▶ _SOURCE EXTRACT_:
● ● ● ● ● ● ●

Natural gas demand usually peaks during the coldest months of the year (December-February) and is lowest during the "shoulder" months (May-June and September-October). During the warmest summer months (July-August), demand increases again. Due to the shift in population in the United States toward the sun belt, summer demand for natural gas is rising faster than winter demand.
Temperature impacts are measured in terms of 'heating degree days' (HDD) during the winter, and 'cooling degree days'(CDD) during the summer. HDDs are calculated by subtracting the average temperature for a day from 65 degrees. Thus, if the average temperature for a day is 50 degrees, there are 15 HDDs. If the average temperature is above 65 degrees, HDD is zero.
Cooling degree days are also measured by the difference between the average temperature and 65 degrees. Thus, if the average temperature is 80 degrees, there are 15 CDDs. If the average temperature is below 65 degrees, CDD is zero.
Hurricanes can impact both the supply of and demand for natural gas. For example, as hurricanes approach the Gulf of Mexico, offshore natural gas platforms are shut down as workers evacuate, thereby shutting in production. In addition, hurricanes can also cause severe destruction to offshore (and onshore) production facilities. For example, Hurricane Katrina (2005) resulted in massive shut-ins of natural gas production.
Hurricane damage can also reduce natural gas demand. The destruction of power lines interrupting electricity produced by natural gas can result in significant reduction in demand for a given area (e.g., Florida).
Changing demographics also affects the demand for natural gas, especially for core residential customers. In the US for instance, recent demographic trends indicate an increased population movement to the Southern and Western states. These areas are generally characterized by warmer weather, thus we could expect a decrease in demand for heating in the winter, but an increase in demand for cooling in the summer. As electricity currently supplies most of the cooling energy requirements, and natural gas supplies most of the energy used for heating, population movement may decrease the demand for natural gas for these customers. However, as more power plants are fueled by natural gas, natural gas demand could in fact increase.
The state of the economy can have a considerable effect on the demand for natural gas in the short term. This is particularly true for industrial and to a lesser extent the commercial customers. When the economy is booming, output from the industrial sectors generally increases. On the other hand, when the economy is experiencing a recession, output from industrial sectors drops. These fluctuations in industrial output accompanying the economy affects the amount of natural gas needed by these industrial users. For instance, during the economic recession of 2001, natural gas consumption by the industrial sector fell by 6 percent2.
As we stated previously, supply and demand dynamics in the marketplace determine the short term price for natural gas. However, this can work in reverse as well. The price of natural gas can, for certain consumers, affect its demand. This is particularly true for those consumers who have the ability to switch the fuel which they consume. In general the core customers (residential and commercial) do not have this ability, however, a number of industrial and electric generation consumers have the capacity to switch between fuels. For instance, when natural gas prices are extremely high, electric generators may switch from using natural gas to using cheaper coal or fuel oil. This fuel switching then leads to a decrease for the demand of natural gas, which usually tends to drop its price.
North American natural gas injections (positive) represent additional demand and compete with alternative uses such as gas for heating or for power generation. Natural gas storage levels have a significant impact on the commodity’s price. When the storage levels are low, a signal is being sent to the market indicating that there is a smaller supply cushion and prices will be rising. On the other hand, when storage levels are high, this sends a signal to the market that there is greater supply flexibility and prices will tend to drop.

● ● ● ● ● ● ●

▶ _TASK_: Please extend the natural gas demand passage above, picking up after its final sentence.

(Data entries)
● ● ● ● ● ● ●

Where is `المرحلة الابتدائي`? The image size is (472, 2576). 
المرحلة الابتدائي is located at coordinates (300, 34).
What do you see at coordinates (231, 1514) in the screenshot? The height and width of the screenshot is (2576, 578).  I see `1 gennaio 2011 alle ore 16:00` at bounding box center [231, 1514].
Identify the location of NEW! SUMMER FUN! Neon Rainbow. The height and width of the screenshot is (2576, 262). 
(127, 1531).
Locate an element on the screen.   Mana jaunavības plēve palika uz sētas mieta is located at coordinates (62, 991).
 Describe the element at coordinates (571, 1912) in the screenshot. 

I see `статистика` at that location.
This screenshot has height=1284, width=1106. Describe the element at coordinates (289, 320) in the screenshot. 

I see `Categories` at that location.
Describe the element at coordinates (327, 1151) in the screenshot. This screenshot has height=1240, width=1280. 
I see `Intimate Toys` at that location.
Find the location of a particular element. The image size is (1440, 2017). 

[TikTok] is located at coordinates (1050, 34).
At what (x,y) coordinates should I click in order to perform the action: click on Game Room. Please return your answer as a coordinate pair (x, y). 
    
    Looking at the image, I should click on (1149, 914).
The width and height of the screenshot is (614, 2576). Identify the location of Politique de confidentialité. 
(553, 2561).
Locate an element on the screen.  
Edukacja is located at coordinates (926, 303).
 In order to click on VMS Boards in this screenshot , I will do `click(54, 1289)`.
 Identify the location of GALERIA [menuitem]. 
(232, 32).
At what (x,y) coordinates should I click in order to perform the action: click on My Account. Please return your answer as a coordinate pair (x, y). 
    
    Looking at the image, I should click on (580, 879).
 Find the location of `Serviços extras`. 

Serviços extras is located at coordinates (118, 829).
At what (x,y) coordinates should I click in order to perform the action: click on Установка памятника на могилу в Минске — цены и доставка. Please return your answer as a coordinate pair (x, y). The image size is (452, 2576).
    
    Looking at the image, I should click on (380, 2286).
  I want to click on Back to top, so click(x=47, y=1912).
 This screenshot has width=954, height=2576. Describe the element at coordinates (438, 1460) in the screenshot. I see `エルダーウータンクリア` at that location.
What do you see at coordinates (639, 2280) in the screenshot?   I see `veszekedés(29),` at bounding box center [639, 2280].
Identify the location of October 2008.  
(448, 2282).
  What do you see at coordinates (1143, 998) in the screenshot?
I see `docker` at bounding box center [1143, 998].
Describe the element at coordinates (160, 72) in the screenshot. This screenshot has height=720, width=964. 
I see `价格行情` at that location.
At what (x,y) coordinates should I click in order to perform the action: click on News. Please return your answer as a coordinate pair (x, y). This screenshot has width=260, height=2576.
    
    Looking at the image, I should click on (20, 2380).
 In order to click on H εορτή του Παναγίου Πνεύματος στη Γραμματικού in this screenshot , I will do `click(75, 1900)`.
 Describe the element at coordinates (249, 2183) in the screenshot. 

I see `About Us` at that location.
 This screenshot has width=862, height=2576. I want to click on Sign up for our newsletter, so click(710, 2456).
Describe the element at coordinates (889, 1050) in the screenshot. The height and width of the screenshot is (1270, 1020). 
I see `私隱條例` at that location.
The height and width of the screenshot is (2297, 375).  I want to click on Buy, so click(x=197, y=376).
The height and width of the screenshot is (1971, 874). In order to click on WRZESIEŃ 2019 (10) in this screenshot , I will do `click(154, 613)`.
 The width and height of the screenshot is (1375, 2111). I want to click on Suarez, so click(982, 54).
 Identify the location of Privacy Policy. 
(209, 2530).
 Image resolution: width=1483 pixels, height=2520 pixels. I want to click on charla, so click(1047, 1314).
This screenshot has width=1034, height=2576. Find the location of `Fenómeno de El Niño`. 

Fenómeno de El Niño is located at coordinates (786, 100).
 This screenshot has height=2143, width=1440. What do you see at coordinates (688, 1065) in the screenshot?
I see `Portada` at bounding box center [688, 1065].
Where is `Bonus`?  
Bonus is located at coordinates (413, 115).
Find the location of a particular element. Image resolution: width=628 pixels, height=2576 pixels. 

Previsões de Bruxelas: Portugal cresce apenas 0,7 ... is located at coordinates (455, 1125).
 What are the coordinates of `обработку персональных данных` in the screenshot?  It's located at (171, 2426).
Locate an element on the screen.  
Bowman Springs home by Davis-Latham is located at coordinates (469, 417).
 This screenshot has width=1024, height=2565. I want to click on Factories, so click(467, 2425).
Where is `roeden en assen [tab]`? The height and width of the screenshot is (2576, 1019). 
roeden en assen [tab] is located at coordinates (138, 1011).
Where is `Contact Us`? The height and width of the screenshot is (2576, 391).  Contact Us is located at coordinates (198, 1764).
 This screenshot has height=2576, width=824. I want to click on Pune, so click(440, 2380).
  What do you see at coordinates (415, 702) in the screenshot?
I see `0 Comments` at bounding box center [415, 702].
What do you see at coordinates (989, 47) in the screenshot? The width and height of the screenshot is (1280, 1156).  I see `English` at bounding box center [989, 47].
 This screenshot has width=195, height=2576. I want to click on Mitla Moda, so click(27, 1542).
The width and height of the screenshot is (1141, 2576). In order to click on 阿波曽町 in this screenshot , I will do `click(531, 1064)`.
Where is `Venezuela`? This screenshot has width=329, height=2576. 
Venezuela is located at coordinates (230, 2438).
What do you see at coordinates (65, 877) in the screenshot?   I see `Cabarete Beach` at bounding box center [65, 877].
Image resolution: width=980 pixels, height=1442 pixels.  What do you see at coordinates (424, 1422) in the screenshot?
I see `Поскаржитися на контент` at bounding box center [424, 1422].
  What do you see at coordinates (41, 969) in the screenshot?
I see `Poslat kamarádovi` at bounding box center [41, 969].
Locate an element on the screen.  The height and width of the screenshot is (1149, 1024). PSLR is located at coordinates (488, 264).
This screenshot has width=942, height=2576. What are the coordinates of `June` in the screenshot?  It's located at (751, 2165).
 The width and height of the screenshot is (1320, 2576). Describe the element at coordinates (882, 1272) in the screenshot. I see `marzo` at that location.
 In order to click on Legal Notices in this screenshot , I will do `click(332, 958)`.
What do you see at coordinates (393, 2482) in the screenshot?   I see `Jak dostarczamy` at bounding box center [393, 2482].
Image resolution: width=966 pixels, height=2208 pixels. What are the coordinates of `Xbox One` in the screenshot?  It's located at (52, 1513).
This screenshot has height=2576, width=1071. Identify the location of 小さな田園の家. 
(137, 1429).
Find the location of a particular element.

● ● ● ● ● ● ●

▶ _TASK OUTPUT_:
Exports are another source of demand. In North America, gas is exported within its forming countries, Canada, the US and Mexico as well as abroad to countries such as Japan.
The supply for Natural Gas is mainly driven by the following factors:
| 2005 (Bcf) | |
|---|---|
| Total US Production | 18,243 |
| Total Canada Production | 6,022 |
| Total N.A. Production | 24,265 |
| US Imports and Supplementals | 340 |
| Total N.A. Supply | 24,605 |
The ability to transport natural gas from the well heads of the producing regions to the consuming regions affects the availability of supply in the marketplace. The interstate and intrastate pipeline infrastructure has limited capacity and can only transport so much natural gas at any one time. This has the effect of limiting the maximum amount of natural gas that can reach the market. The current pipeline infrastructure is quite developed, with the EIA estimating that the daily delivery capacity of the grid is 119×109 cu ft (3.4×109 m3) 4. However, natural gas pipeline companies should continue to expand the pipeline infrastructure in order to meet growing future demand.
As natural gas injections (positive) represent additional demand, withdrawals (negative) represent an additional source of supply which can be accessed quickly.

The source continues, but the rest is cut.